[Stored items from a collection]
######

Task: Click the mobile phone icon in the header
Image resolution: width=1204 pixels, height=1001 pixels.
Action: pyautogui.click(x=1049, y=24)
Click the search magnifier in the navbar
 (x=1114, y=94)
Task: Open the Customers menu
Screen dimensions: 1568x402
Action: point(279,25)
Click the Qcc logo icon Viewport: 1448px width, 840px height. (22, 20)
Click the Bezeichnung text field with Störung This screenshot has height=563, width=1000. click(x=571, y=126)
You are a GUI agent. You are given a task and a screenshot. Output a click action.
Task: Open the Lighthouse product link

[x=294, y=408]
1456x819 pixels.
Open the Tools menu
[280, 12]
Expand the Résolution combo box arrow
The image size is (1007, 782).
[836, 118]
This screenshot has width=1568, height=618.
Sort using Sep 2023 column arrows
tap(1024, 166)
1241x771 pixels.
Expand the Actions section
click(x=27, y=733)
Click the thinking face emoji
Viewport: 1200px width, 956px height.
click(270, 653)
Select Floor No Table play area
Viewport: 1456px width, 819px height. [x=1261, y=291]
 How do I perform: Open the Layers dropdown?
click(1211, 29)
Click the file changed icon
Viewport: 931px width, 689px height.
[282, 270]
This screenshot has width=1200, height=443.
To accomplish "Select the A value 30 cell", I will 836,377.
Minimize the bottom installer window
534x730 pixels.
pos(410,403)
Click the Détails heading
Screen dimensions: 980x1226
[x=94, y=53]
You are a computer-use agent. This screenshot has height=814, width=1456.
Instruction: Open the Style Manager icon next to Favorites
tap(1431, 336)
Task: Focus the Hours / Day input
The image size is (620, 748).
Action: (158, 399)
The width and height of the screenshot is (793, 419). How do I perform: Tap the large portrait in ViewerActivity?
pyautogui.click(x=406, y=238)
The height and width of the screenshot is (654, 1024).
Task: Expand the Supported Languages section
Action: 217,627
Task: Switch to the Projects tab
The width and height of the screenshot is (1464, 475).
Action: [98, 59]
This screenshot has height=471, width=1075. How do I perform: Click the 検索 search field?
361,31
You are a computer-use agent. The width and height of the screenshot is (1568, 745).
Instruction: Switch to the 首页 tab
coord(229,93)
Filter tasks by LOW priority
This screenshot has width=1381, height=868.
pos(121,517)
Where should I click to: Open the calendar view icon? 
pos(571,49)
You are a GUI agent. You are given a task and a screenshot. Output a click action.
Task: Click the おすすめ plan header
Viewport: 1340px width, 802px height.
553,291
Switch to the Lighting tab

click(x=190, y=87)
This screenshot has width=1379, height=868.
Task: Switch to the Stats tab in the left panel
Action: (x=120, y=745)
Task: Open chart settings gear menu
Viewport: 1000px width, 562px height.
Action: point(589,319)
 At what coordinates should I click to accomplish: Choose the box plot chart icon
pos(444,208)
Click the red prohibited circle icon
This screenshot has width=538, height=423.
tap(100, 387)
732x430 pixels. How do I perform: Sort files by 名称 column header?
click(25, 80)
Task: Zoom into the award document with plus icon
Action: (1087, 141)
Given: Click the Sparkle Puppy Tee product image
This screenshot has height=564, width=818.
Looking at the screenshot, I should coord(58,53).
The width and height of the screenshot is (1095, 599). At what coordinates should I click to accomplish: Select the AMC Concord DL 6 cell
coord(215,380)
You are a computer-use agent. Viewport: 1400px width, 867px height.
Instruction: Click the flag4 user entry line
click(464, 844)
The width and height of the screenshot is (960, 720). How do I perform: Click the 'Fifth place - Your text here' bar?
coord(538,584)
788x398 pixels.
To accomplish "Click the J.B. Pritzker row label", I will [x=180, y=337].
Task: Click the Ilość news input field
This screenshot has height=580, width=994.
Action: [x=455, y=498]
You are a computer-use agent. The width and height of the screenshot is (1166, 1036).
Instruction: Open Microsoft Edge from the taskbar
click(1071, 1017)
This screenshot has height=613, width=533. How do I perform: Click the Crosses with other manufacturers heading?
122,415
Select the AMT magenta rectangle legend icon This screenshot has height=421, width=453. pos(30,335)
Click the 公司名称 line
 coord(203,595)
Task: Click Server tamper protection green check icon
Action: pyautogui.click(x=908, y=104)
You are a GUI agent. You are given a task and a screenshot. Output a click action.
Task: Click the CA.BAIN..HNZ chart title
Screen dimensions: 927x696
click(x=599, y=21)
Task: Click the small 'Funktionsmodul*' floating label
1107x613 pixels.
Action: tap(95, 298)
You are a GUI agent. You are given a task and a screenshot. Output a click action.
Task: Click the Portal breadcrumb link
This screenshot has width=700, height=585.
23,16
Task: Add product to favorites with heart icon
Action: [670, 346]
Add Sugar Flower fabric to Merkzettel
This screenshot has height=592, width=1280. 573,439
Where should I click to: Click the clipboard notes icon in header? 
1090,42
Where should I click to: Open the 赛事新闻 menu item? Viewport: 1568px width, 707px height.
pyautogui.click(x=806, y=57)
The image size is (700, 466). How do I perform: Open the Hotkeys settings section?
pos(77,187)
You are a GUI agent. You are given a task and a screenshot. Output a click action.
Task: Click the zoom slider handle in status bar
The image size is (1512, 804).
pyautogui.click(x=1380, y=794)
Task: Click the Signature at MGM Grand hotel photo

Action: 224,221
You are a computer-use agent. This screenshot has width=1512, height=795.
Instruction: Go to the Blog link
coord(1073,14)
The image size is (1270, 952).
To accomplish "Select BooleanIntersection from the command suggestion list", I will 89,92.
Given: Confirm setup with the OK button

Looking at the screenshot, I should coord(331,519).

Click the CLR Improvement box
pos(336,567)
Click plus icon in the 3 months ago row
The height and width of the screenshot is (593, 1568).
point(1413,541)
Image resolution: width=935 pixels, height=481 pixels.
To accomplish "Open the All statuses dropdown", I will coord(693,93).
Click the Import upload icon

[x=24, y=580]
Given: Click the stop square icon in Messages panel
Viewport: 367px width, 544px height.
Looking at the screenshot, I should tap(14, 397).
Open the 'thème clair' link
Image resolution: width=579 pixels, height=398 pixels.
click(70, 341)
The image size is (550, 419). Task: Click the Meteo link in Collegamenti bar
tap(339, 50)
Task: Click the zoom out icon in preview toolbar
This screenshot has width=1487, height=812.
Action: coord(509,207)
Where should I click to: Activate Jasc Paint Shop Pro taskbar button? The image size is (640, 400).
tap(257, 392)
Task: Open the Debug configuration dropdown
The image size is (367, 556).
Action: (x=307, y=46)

######

- **Task objective**:
From the data above, give every line again exactly as it appears.

- **Response**:
Task: Click the mobile phone icon in the header
Image resolution: width=1204 pixels, height=1001 pixels.
Action: pyautogui.click(x=1049, y=24)
Click the search magnifier in the navbar
 (x=1114, y=94)
Task: Open the Customers menu
Screen dimensions: 1568x402
Action: point(279,25)
Click the Qcc logo icon Viewport: 1448px width, 840px height. (22, 20)
Click the Bezeichnung text field with Störung This screenshot has height=563, width=1000. click(x=571, y=126)
You are a GUI agent. You are given a task and a screenshot. Output a click action.
Task: Open the Lighthouse product link

[x=294, y=408]
1456x819 pixels.
Open the Tools menu
[280, 12]
Expand the Résolution combo box arrow
The image size is (1007, 782).
[836, 118]
This screenshot has width=1568, height=618.
Sort using Sep 2023 column arrows
tap(1024, 166)
1241x771 pixels.
Expand the Actions section
click(x=27, y=733)
Click the thinking face emoji
Viewport: 1200px width, 956px height.
click(270, 653)
Select Floor No Table play area
Viewport: 1456px width, 819px height. [x=1261, y=291]
 How do I perform: Open the Layers dropdown?
click(1211, 29)
Click the file changed icon
Viewport: 931px width, 689px height.
[282, 270]
This screenshot has width=1200, height=443.
To accomplish "Select the A value 30 cell", I will 836,377.
Minimize the bottom installer window
534x730 pixels.
pos(410,403)
Click the Détails heading
Screen dimensions: 980x1226
[x=94, y=53]
You are a computer-use agent. This screenshot has height=814, width=1456.
Instruction: Open the Style Manager icon next to Favorites
tap(1431, 336)
Task: Focus the Hours / Day input
The image size is (620, 748).
Action: (158, 399)
The width and height of the screenshot is (793, 419). How do I perform: Tap the large portrait in ViewerActivity?
pyautogui.click(x=406, y=238)
The height and width of the screenshot is (654, 1024).
Task: Expand the Supported Languages section
Action: 217,627
Task: Switch to the Projects tab
The width and height of the screenshot is (1464, 475).
Action: [98, 59]
This screenshot has height=471, width=1075. How do I perform: Click the 検索 search field?
361,31
You are a computer-use agent. The width and height of the screenshot is (1568, 745).
Instruction: Switch to the 首页 tab
coord(229,93)
Filter tasks by LOW priority
This screenshot has width=1381, height=868.
pos(121,517)
Where should I click to: Open the calendar view icon? 
pos(571,49)
You are a GUI agent. You are given a task and a screenshot. Output a click action.
Task: Click the おすすめ plan header
Viewport: 1340px width, 802px height.
553,291
Switch to the Lighting tab

click(x=190, y=87)
This screenshot has width=1379, height=868.
Task: Switch to the Stats tab in the left panel
Action: (x=120, y=745)
Task: Open chart settings gear menu
Viewport: 1000px width, 562px height.
Action: point(589,319)
 At what coordinates should I click to accomplish: Choose the box plot chart icon
pos(444,208)
Click the red prohibited circle icon
This screenshot has width=538, height=423.
tap(100, 387)
732x430 pixels. How do I perform: Sort files by 名称 column header?
click(25, 80)
Task: Zoom into the award document with plus icon
Action: (1087, 141)
Given: Click the Sparkle Puppy Tee product image
This screenshot has height=564, width=818.
Looking at the screenshot, I should coord(58,53).
The width and height of the screenshot is (1095, 599). At what coordinates should I click to accomplish: Select the AMC Concord DL 6 cell
coord(215,380)
You are a computer-use agent. Viewport: 1400px width, 867px height.
Instruction: Click the flag4 user entry line
click(464, 844)
The width and height of the screenshot is (960, 720). How do I perform: Click the 'Fifth place - Your text here' bar?
coord(538,584)
788x398 pixels.
To accomplish "Click the J.B. Pritzker row label", I will [x=180, y=337].
Task: Click the Ilość news input field
This screenshot has height=580, width=994.
Action: [x=455, y=498]
You are a computer-use agent. The width and height of the screenshot is (1166, 1036).
Instruction: Open Microsoft Edge from the taskbar
click(1071, 1017)
This screenshot has height=613, width=533. How do I perform: Click the Crosses with other manufacturers heading?
122,415
Select the AMT magenta rectangle legend icon This screenshot has height=421, width=453. pos(30,335)
Click the 公司名称 line
 coord(203,595)
Task: Click Server tamper protection green check icon
Action: pyautogui.click(x=908, y=104)
You are a GUI agent. You are given a task and a screenshot. Output a click action.
Task: Click the CA.BAIN..HNZ chart title
Screen dimensions: 927x696
click(x=599, y=21)
Task: Click the small 'Funktionsmodul*' floating label
1107x613 pixels.
Action: tap(95, 298)
You are a GUI agent. You are given a task and a screenshot. Output a click action.
Task: Click the Portal breadcrumb link
This screenshot has width=700, height=585.
23,16
Task: Add product to favorites with heart icon
Action: [670, 346]
Add Sugar Flower fabric to Merkzettel
This screenshot has height=592, width=1280. 573,439
Where should I click to: Click the clipboard notes icon in header? 
1090,42
Where should I click to: Open the 赛事新闻 menu item? Viewport: 1568px width, 707px height.
pyautogui.click(x=806, y=57)
The image size is (700, 466). How do I perform: Open the Hotkeys settings section?
pos(77,187)
You are a GUI agent. You are given a task and a screenshot. Output a click action.
Task: Click the zoom slider handle in status bar
The image size is (1512, 804).
pyautogui.click(x=1380, y=794)
Task: Click the Signature at MGM Grand hotel photo

Action: 224,221
You are a computer-use agent. This screenshot has width=1512, height=795.
Instruction: Go to the Blog link
coord(1073,14)
The image size is (1270, 952).
To accomplish "Select BooleanIntersection from the command suggestion list", I will 89,92.
Given: Confirm setup with the OK button

Looking at the screenshot, I should coord(331,519).

Click the CLR Improvement box
pos(336,567)
Click plus icon in the 3 months ago row
The height and width of the screenshot is (593, 1568).
point(1413,541)
Image resolution: width=935 pixels, height=481 pixels.
To accomplish "Open the All statuses dropdown", I will coord(693,93).
Click the Import upload icon

[x=24, y=580]
Given: Click the stop square icon in Messages panel
Viewport: 367px width, 544px height.
Looking at the screenshot, I should tap(14, 397).
Open the 'thème clair' link
Image resolution: width=579 pixels, height=398 pixels.
click(70, 341)
The image size is (550, 419). Task: Click the Meteo link in Collegamenti bar
tap(339, 50)
Task: Click the zoom out icon in preview toolbar
This screenshot has width=1487, height=812.
Action: coord(509,207)
Where should I click to: Activate Jasc Paint Shop Pro taskbar button? The image size is (640, 400).
tap(257, 392)
Task: Open the Debug configuration dropdown
The image size is (367, 556).
Action: (x=307, y=46)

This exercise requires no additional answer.